■ **EXTRAIT À LIRE**:
----------------
Traité international sur les entreprises et les droits humains : des progrès notables
Du 23 au 27 octobre 2023, les États et les organisations de la société civile se sont réunis à Genève pour la neuvième session de négociations consacrée à l’élaboration d’un instrument international juridiquement contraignant sur les entreprises et les droits humains. Cette année a été marquée par une forte participation et des progrès notables sur le fond.
Premier fait marquant de cette semaine de négociation, la forte participation de pays du monde entier : les États africains ont été particulièrement actifs tout au long des négociations, tout comme de nombreux pays d’Amérique latine ; ce fut également le cas des États-Unis et du Royaume-Uni, ainsi que la Chine et, dans une moindre mesure, de l’UE, qui était une fois de plus dépourvue de mandat de négociation malgré l’appel très clair du Parlement européen en ce sens.
Les négociations de cette année ont également été marquées par un débat animé entre les États, menant à des progrès notables en ce qui concerne les discussions de fond : leurs interventions ont moins consisté à questionner la nécessité et la légitimité d’un telle norme internationale qu’à négocier les termes mêmes de ce futur instrument juridiquement contraignant. Les discussions ont été intenses mais peu d’articles ont pu être négociés.
Ce sont les discussions sur le champ d’application du futur traité (art.3 de l’actuel projet), qui se sont avérées les plus controversées. L’enjeu est premièrement de déterminer quels droits humains seront protégés, avec un appel d’un certain nombre d’États tels que le Cameroun, l’Égypte et le Honduras, ainsi que de l’UE, pour introduire une référence explicite à la protection de l’environnement. Il est aussi de définir quels types d’entreprises seront couvertes : toutes les entreprises, comme le demande les organisations de la société civile, ou uniquement les sociétés transnationales, comme l’exigent fermement des pays comme la Chine, la Russie et l’Afrique du Sud ? Aucun consensus n’a pu être trouvé sur le fond, mais bien sur les efforts à déployer durant les mois à venir pour parvenir à un accord en vue de la prochaine session en octobre 2024.
Dans le contexte actuel de résurgence des conflits armés, plusieurs organisations de la société civile ont par ailleurs exhorté les États à soutenir l’inclusion du droit international humanitaire dans le projet de texte du traité. Il est en effet essentiel que les entreprises opérant dans les zones de conflit fassent preuve d’une diligence raisonnable accrue en matière de droits humains afin de s’acquitter de leurs responsabilités en vertu des Principes directeurs des Nations Unies.
L’année prochaine marquera le dixième anniversaire de l’adoption de la résolution 26/9 du Conseil des droits de l’homme qui a permis l’élaboration d’un projet de traité sur les entreprises et les droits humains. Cet anniversaire devrait donner l’impulsion nécessaire à des progrès significatifs en ce qui concerne le futur traité, qui a le potentiel pour imposer une norme mondiale en matière de responsabilité des entreprises.
----------------
■ **DONNÉES DISPONIBLES**:
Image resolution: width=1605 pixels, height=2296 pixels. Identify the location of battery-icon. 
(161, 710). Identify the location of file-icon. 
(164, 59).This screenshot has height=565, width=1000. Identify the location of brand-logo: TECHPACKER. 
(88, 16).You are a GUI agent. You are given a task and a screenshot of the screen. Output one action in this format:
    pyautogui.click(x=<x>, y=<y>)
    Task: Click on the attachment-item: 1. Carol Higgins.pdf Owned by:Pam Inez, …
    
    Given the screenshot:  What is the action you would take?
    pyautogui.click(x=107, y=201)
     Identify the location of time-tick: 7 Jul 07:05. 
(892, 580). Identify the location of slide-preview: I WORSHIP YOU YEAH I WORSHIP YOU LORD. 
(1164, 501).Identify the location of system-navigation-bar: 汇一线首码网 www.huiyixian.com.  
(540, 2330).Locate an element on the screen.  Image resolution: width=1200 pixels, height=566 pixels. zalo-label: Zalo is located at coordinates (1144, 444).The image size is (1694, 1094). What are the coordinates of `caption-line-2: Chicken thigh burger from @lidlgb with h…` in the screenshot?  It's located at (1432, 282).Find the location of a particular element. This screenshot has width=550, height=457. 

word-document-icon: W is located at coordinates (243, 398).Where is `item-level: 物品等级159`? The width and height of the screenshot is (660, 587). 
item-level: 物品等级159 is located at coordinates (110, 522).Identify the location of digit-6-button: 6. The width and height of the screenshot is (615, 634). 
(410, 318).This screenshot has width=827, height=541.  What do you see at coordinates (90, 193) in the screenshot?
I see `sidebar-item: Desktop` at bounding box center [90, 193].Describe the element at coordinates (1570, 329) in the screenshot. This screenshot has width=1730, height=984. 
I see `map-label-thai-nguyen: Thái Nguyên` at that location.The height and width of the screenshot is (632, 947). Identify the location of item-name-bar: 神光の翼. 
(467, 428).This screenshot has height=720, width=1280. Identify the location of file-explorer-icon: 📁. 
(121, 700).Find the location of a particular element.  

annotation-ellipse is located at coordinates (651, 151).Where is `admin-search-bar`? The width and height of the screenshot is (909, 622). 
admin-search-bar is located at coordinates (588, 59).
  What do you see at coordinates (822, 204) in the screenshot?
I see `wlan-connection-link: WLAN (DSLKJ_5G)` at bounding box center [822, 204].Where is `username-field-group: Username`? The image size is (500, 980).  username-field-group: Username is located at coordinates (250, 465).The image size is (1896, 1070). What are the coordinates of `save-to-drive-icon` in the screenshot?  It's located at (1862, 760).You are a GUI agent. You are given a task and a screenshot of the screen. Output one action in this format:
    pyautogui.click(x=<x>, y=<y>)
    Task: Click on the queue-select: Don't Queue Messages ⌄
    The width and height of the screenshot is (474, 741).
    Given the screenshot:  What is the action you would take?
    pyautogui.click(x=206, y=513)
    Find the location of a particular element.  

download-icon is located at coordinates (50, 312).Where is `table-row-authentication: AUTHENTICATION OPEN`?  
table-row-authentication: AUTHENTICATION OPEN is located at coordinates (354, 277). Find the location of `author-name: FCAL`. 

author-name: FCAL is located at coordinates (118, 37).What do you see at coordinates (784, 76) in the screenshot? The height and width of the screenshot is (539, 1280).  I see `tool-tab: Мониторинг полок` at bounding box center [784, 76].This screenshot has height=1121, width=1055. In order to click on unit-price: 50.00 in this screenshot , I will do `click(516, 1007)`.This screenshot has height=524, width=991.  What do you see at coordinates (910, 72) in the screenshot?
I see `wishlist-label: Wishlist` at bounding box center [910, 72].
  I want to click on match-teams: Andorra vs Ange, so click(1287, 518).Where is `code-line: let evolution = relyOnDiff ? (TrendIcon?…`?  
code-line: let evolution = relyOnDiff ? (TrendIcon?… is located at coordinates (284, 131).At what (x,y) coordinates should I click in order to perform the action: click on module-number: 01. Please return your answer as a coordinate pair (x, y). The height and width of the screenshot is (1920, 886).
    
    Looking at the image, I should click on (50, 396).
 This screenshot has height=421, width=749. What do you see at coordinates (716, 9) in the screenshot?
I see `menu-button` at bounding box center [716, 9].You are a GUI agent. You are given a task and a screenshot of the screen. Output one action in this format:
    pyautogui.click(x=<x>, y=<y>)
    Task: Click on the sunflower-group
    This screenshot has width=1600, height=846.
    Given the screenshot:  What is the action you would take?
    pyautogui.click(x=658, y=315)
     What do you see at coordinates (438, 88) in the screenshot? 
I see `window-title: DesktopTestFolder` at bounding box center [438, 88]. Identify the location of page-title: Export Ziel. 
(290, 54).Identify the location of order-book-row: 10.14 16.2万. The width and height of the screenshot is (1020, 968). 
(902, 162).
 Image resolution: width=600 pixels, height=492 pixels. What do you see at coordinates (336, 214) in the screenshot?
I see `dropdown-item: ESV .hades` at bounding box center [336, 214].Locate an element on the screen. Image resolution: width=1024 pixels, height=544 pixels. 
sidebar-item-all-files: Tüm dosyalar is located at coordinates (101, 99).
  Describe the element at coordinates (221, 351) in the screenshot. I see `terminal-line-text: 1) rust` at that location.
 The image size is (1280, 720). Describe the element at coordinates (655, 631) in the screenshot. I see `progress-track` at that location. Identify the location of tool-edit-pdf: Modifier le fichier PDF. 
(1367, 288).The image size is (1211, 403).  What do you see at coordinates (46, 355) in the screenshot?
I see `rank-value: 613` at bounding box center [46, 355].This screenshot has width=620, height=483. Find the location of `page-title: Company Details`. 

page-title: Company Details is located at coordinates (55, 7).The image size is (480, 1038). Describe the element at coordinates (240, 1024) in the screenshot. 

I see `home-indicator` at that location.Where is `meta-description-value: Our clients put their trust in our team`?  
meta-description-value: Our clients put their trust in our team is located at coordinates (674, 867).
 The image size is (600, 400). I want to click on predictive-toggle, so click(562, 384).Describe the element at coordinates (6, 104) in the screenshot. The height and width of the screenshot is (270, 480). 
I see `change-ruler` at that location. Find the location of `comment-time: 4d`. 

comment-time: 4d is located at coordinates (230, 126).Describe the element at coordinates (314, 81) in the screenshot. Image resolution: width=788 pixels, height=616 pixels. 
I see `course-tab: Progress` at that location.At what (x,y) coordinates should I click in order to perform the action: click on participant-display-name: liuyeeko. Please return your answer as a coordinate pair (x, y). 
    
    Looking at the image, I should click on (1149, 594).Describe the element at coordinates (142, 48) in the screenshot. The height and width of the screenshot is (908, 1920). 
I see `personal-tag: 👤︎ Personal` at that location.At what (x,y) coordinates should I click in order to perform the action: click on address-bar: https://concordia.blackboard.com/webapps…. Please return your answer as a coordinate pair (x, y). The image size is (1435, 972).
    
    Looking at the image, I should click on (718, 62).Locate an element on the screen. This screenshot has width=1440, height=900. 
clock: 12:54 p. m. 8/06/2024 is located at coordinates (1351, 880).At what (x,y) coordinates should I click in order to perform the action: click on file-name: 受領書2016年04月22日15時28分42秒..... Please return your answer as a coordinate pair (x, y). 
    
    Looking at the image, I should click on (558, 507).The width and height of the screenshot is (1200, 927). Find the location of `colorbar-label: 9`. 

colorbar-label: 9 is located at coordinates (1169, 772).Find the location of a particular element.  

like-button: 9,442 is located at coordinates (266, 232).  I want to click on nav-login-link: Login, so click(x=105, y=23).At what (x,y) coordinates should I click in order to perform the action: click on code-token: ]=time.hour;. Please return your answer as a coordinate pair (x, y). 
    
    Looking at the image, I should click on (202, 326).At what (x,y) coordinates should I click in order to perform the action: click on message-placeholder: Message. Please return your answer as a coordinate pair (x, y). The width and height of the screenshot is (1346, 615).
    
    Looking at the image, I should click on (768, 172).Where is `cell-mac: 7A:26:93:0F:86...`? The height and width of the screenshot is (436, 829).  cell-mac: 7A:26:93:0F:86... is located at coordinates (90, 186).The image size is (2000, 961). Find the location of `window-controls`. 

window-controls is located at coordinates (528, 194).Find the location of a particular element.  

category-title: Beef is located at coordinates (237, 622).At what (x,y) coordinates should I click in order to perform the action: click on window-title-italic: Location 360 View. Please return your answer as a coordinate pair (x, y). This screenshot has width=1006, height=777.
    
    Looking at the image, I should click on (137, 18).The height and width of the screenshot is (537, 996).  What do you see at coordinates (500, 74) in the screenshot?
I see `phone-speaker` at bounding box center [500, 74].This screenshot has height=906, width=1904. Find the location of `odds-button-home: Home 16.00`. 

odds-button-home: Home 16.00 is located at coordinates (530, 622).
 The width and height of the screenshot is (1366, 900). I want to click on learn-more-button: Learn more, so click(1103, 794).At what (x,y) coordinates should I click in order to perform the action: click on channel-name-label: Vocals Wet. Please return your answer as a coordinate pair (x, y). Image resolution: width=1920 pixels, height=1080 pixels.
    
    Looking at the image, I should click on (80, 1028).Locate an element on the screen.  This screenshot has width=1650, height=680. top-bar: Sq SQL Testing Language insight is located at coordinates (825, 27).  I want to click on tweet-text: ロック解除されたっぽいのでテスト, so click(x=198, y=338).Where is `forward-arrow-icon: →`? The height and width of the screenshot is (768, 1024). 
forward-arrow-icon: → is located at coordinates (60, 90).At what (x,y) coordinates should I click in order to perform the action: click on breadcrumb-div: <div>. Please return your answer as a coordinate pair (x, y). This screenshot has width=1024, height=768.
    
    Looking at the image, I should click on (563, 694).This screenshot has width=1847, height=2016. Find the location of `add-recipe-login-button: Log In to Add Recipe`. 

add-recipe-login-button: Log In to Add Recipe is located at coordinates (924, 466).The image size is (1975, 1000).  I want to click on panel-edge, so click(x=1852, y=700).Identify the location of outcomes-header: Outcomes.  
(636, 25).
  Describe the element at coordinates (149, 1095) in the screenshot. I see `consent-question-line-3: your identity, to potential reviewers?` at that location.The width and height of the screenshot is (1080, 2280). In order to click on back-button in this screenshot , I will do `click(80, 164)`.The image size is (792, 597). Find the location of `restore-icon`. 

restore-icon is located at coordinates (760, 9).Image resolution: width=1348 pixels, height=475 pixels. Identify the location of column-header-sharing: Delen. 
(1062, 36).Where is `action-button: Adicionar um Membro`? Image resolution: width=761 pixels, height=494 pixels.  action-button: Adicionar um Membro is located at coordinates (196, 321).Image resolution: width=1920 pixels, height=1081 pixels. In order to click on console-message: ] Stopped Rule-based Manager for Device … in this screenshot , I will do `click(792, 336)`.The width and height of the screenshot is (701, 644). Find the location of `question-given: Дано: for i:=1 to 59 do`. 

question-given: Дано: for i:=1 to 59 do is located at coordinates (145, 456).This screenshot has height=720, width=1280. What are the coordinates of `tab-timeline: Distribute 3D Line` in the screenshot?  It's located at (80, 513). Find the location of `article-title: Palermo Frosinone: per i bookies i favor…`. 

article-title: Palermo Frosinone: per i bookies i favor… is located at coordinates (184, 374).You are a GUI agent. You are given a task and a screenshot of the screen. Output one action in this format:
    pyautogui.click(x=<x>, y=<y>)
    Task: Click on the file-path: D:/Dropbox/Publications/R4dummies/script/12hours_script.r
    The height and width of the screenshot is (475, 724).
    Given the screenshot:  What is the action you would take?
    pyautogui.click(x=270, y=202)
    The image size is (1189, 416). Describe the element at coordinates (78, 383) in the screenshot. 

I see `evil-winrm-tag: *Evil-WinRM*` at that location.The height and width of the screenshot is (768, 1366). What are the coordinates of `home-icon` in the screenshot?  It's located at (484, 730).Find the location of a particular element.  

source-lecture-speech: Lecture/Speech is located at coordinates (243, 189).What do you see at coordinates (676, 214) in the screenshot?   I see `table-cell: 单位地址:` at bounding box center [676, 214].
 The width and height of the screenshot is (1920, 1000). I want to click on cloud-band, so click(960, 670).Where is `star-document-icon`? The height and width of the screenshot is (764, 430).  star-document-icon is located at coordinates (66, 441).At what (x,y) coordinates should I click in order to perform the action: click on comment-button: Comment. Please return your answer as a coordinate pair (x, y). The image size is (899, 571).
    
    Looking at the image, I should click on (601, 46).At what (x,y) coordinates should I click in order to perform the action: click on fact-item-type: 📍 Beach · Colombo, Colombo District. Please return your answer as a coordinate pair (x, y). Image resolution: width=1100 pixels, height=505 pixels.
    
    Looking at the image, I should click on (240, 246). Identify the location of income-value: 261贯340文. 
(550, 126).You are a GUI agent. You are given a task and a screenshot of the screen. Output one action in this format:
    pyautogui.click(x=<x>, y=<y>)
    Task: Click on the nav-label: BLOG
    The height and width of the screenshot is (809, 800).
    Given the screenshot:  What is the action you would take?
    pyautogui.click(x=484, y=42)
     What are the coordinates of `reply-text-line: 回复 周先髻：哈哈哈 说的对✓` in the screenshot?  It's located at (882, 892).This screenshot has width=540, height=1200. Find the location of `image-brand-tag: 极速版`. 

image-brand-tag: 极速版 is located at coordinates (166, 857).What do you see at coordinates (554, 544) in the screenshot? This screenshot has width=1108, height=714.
----------------
■ **À FAIRE**:
A: Les affirmations suivantes sont-elles conformes à l'extrait sur le traité relatif aux entreprises et aux droits humains ? Répondez par oui ou par non, puis citez exactement les mots de l'extrait qui permettent de trancher.
(i) L'UE disposait d'un mandat de négociation lors de la session d'octobre 2023.
(ii) Les États sont parvenus à un consensus sur le fond à propos du champ d'application du futur traité.
(iii) La prochaine session est prévue en octobre 2024.
B: D'après l'extrait sur le traité relatif aux entreprises et aux droits humains, pourquoi plusieurs organisations de la société civile veulent-elles inclure le droit international humanitaire dans le projet de traité ? Répondez en une à trois phrases.

■ **CORRIGÉ DE L'EXERCICE**:
A:
(i) Non : « qui était une fois de plus dépourvue de mandat de négociation ».
(ii) Non : « Aucun consensus n’a pu être trouvé sur le fond ».
(iii) Oui : « en vue de la prochaine session en octobre 2024 ».

B: Les conflits armés se multiplient de nouveau. Il est donc essentiel que les entreprises qui opèrent dans les zones de conflit fassent preuve d'une diligence raisonnable accrue en matière de droits humains. Elles pourront ainsi s'acquitter de leurs responsabilités en vertu des Principes directeurs des Nations Unies.